The latest financial crisis relates to Eurozone, whose architect did not anticipate the unintended consequences of imposing single currency solutions to a culturally diverse continent. History as relates to work ethics and saving preferences between the European member states were ignored to propose a pan-European solution.
European Central Banks have been forced to support their respective banks, badly burned by collapse of housing market and high unemployment’s due to tighter lending standards.
Unintended Consequences enhanced by U.S participation
U.S. has been pulled into this mess and as part of G-6. To support these efforts, called Quantitative Easing (QE), U.S. Federal reserve has committed itself to:
1. Provided unlimited dollars to European Central banks until Feb 1, 2013 and
2. Keep interest rates near zero till 2014.
Global Unintended Consequences of Western Quantitative Easing (QE)
Undoubtedly, all the above steps taken together have averted a financial disaster, however, our intention here is to anticipate the unintended consequences and help modify the policy so the unintended negatives do not overcome the intended benefits.

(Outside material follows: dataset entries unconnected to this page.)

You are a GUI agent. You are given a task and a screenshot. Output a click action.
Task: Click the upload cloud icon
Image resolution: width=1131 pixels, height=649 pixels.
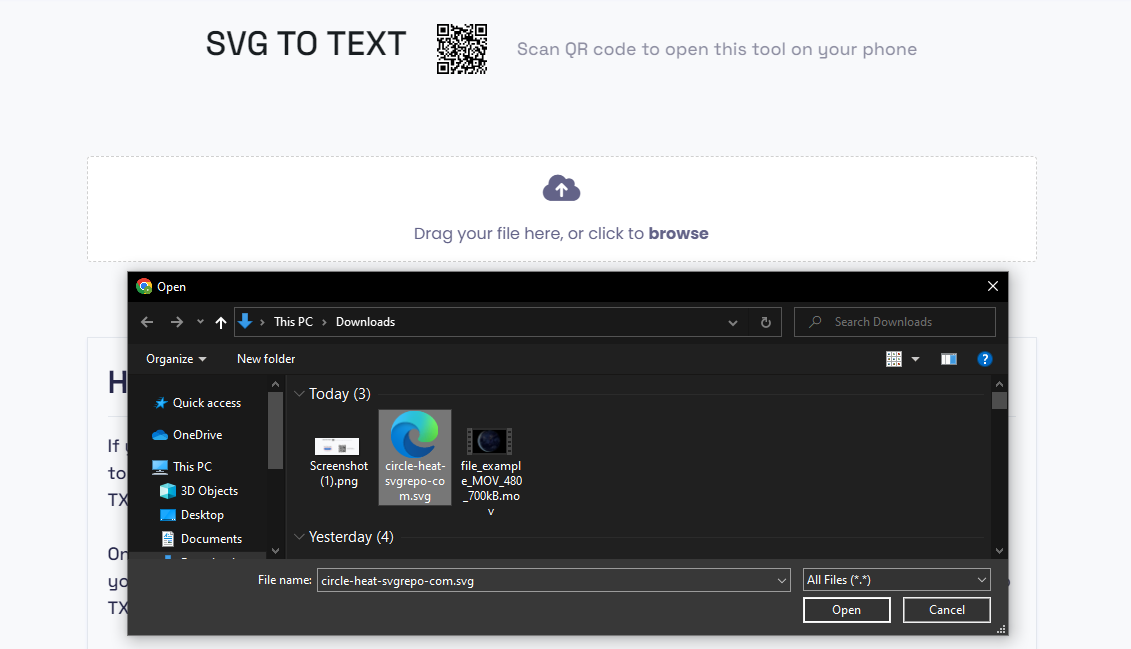pos(561,188)
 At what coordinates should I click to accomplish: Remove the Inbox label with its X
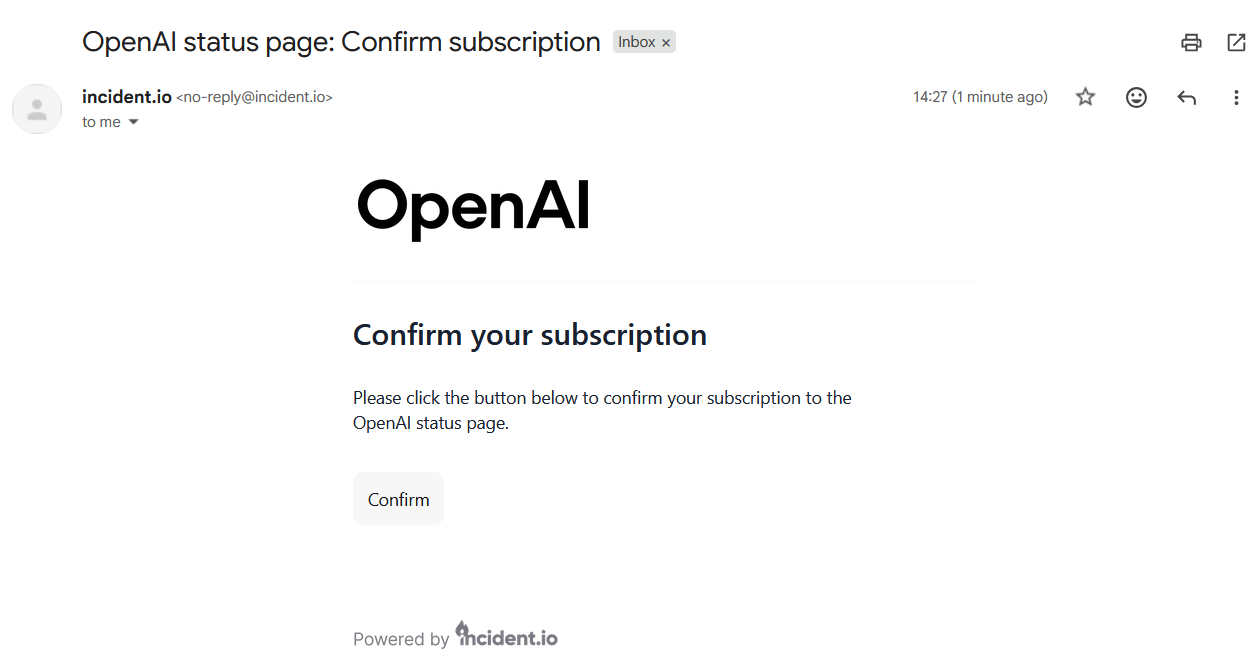point(666,43)
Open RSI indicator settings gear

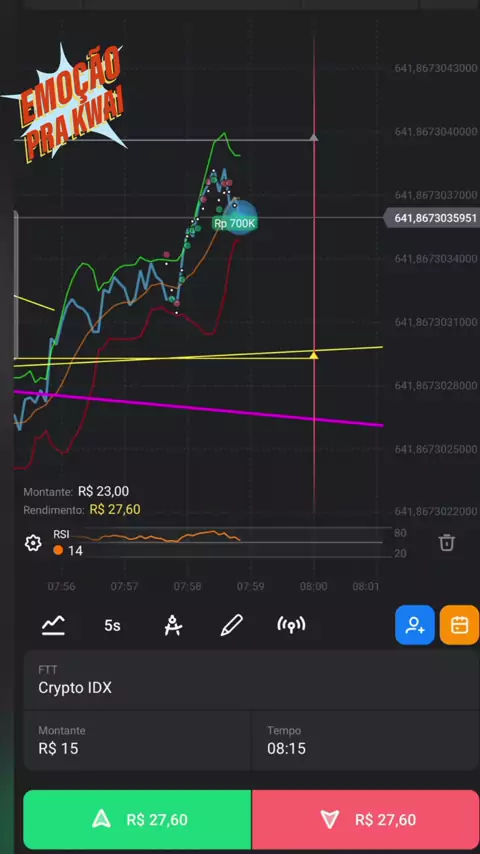(33, 543)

The unintended consequences are outlined below:
1. Unintended consequence of lack of trust in inter-bank market.
Interbank liquidity has ceased to function and it is difficult to imaging how the historical trust that has lubricated interbank relations will recover. With Central Banks zero interest rates policy, banks prefer dealing directly with it, having lost faith in the financial strength of their corresponding banks.
Till Central banks raises interest rates and stop direct lending practices, the interbank market based on mutual trust will not respect will recover.
2. Unintended consequence of lack of trust in Western solvency
With huge Central bank market interventions, the non-Western lender like China have faith in Sovereign and Commercial debts. These lenders realize the crisis in the Western financial system and know that it is being kept alive unlimited cash infusions. They know that even the Central Banks do not have unlimited capacity to hold thing together.
Chinas’ reaction – an example of Unintended Consequences
To learn how the World is perceives this crisis and is reacting to it, let us look at the example of China.
1. China has reduced its exposure to U.S. Treasury by $32 billions in the month of December 2011.
2. China is investing its reserves in hard assets, some examples
a. China, which produced 360 tons of gold last year further, imported another 428 tons, keeping the global gold prices high.
b. China imported over half million tones of copper in December 2011, which was up by nearly 48% over prior year, despite a slowing down of its economy.
c. Similarly, China imports of crude oil imports reached over 23 million tones in January, up 7% on year-to-year basis.
Rising oil prices are badly impacting poor countries and contributing to their misery, they have to suffer the unintended consequences of Western QE programs to save their economies from misery inflicted by their financial and political sectors.
Conclusion on how to deal with Law of Unintended Consequences
We call upon Western Central Banks to re-design the fiscal policies with global perspectives and avoid the unintended consequences all around.